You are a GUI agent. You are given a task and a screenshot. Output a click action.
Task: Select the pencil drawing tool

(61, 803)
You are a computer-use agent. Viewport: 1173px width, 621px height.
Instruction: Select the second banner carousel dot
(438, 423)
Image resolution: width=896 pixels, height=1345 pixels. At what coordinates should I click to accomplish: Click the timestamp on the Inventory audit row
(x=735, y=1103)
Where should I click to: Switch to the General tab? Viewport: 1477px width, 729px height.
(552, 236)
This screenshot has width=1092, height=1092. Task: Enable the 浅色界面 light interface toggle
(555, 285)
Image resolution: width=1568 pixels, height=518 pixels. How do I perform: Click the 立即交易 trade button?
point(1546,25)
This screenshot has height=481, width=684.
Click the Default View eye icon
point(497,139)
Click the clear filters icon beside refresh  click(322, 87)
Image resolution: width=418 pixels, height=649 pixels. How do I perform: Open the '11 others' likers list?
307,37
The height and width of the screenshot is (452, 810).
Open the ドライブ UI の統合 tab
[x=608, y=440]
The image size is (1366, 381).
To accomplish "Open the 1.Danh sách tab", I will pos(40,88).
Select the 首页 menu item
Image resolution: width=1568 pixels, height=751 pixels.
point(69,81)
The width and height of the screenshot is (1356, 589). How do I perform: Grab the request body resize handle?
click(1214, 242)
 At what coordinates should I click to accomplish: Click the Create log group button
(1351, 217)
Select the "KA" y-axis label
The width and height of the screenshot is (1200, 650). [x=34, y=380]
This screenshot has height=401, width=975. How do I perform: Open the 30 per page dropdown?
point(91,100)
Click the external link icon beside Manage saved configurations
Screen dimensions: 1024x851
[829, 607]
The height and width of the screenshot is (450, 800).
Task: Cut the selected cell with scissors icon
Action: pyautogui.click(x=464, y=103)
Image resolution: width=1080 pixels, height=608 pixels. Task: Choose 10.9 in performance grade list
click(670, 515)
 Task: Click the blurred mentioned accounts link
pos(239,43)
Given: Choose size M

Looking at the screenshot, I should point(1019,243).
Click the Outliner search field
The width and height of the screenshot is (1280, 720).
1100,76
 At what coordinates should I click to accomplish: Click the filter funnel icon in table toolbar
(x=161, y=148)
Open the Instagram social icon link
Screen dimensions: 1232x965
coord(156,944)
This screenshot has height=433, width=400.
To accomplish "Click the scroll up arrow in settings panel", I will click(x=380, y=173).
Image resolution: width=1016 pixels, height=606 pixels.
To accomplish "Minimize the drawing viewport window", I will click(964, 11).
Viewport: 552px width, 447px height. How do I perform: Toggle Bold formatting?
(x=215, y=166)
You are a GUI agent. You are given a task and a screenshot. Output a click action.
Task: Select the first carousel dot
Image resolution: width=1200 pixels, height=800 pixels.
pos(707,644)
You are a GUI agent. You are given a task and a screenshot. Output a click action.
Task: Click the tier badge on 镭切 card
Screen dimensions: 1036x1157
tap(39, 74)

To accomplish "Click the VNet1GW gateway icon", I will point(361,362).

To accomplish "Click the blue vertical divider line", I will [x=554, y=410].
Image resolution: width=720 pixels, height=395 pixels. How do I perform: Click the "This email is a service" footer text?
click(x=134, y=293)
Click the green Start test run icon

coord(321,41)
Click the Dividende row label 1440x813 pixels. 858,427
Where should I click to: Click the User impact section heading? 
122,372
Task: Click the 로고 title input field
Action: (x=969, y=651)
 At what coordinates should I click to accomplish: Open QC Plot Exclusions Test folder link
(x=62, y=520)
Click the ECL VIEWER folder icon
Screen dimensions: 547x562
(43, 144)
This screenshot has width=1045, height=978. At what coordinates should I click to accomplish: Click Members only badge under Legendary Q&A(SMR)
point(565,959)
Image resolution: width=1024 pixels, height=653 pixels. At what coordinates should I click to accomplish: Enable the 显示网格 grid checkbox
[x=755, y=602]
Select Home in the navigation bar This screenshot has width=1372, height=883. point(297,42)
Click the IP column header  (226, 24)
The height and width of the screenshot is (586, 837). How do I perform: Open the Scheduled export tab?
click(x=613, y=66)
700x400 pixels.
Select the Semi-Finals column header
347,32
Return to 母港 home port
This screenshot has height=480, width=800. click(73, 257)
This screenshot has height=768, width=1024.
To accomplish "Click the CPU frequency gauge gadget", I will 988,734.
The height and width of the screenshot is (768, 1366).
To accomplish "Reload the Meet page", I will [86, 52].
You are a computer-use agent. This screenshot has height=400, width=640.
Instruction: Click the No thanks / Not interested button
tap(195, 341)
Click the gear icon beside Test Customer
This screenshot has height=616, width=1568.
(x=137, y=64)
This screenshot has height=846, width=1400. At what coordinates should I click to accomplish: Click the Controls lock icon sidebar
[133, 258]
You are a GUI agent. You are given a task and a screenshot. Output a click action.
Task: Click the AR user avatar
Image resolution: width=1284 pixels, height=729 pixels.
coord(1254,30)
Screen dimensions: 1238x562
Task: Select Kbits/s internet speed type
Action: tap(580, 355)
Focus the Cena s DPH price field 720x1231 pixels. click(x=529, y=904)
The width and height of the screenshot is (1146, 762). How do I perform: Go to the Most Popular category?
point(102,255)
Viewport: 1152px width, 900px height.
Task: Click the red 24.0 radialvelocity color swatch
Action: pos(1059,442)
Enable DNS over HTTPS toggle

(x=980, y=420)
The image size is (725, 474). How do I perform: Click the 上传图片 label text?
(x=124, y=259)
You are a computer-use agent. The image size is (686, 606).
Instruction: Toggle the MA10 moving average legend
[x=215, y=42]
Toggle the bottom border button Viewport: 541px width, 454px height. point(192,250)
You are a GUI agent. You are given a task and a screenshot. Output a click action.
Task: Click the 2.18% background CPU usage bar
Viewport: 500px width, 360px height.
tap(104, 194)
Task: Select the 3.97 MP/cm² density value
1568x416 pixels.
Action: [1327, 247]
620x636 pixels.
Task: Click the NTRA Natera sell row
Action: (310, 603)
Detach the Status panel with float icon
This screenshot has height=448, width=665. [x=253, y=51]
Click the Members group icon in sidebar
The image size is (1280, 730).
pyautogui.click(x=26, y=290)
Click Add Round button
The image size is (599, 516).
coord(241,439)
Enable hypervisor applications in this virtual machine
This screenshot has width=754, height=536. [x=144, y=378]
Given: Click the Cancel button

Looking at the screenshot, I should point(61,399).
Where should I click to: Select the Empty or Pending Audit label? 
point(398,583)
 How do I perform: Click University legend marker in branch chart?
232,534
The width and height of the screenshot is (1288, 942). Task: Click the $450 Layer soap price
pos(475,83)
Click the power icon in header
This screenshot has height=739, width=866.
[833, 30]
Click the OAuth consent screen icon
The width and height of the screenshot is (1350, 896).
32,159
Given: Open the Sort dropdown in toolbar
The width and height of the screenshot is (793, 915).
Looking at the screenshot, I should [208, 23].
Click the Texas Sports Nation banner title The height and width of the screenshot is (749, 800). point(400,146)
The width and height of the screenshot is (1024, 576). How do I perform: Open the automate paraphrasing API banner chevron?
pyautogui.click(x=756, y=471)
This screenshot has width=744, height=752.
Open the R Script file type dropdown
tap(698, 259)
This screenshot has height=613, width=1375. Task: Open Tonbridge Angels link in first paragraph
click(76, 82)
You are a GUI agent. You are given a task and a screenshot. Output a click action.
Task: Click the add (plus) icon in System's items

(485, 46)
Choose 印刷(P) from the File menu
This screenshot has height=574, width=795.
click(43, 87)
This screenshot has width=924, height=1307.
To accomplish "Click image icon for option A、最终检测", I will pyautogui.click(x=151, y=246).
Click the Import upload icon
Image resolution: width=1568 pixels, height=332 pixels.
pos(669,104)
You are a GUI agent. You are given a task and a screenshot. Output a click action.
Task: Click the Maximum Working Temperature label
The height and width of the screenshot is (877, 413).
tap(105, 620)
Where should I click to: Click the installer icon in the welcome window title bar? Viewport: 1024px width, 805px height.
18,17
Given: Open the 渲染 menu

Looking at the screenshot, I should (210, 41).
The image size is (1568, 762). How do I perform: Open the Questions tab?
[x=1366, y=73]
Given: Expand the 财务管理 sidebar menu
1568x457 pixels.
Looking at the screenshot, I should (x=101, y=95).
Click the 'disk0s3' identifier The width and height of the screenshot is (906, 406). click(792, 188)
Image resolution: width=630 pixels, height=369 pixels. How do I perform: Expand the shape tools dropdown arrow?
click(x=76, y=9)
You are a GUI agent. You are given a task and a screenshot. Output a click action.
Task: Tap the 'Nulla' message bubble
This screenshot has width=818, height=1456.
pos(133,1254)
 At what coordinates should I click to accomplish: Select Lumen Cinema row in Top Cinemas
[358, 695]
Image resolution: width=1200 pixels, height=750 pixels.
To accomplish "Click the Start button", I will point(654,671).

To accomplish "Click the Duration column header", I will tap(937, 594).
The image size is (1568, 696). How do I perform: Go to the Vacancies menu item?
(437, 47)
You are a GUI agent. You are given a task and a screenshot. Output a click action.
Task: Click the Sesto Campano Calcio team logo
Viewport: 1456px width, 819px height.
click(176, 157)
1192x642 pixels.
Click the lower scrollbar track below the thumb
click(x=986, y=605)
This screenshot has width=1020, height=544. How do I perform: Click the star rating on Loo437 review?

=-=-=-=-=

> [Task instructions] Among the entries above, locate the lines containing "This screenshot has height=616, width=1568." and "Focus the Cena", and transcribe exactly those two lines and all lines between.

> [Exercise output]
This screenshot has height=616, width=1568.
(x=137, y=64)
This screenshot has height=846, width=1400. At what coordinates should I click to accomplish: Click the Controls lock icon sidebar
[133, 258]
You are a GUI agent. You are given a task and a screenshot. Output a click action.
Task: Click the AR user avatar
Image resolution: width=1284 pixels, height=729 pixels.
coord(1254,30)
Screen dimensions: 1238x562
Task: Select Kbits/s internet speed type
Action: tap(580, 355)
Focus the Cena s DPH price field 720x1231 pixels. click(x=529, y=904)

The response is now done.